Before You File That Immigration Benefit Form . . .

On June 13, 2018, the United States Citizenship and Immigration Services issued a policy memorandum that gives immigration benefit adjudicators the discretion to deny an application, petition, or request without first issuing a Request for Evidence (RFE) or Notice of Intent to Deny (NOID) if the initial evidence is not submitted or if the evidence in the record does not establish eligibility.

This new policy overturns the June 3, 2013 PM guidelines that required immigration benefit adjudicators to issue RFEs and NOIDs when evidence submitted at the time of filing does not establish eligibility for the immigration benefit sought, and the deficiency could be cured by submission of additional evidence. In essence, this policy gives the adjudicator full discretion to deny applications, petitions, and requests without first issuing an RFE or a NOID, when appropriate.

The USCIS defends this policy by arguing that it is intended to discourage frivolous or substantially incomplete fillings used as “placeholder” fillings and encourage applicants, petitioners, and requestors to be diligent in collecting and submitting required evidence. It further argues that the policy is not intended to penalize filers for innocent mistakes or misunderstandings of evidentiary requirements.

On the surface, the argument seems plausible, but a deeper analysis reveals that the policy will have huge unintended consequences that will outweigh the benefits to the government. Giving full discretion to USCIS bureaucrats to deny applications, petitions, and requests without the opportunity to cure the defect will only raise the stakes for applicants, petitioners, and requestors.

Regardless of how one feels about this new policy, it is here to stay and have already taken effect as of September 11, 2018. Unless overturned by the courts or a new change is effected, those who file and submit petitions to the USCIS has a new hurdle and challenge to overcome.

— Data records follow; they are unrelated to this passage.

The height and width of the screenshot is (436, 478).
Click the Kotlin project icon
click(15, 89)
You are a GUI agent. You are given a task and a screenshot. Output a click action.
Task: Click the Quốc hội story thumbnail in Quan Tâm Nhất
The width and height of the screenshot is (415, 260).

For petitioners, applicants, and requestors of immigration benefits, the implication of this new policy is obvious; “There is little or no room for mistakes” when filling and submitting documents to the USCIS. One mistake or failure to submit a supporting document could lead to denial of benefit without the opportunity to cure the defect.  To be safe, it is strongly recommended that you consult an experienced immigration attorney, who will thoroughly evaluate your case, and provide guidance on required documentation.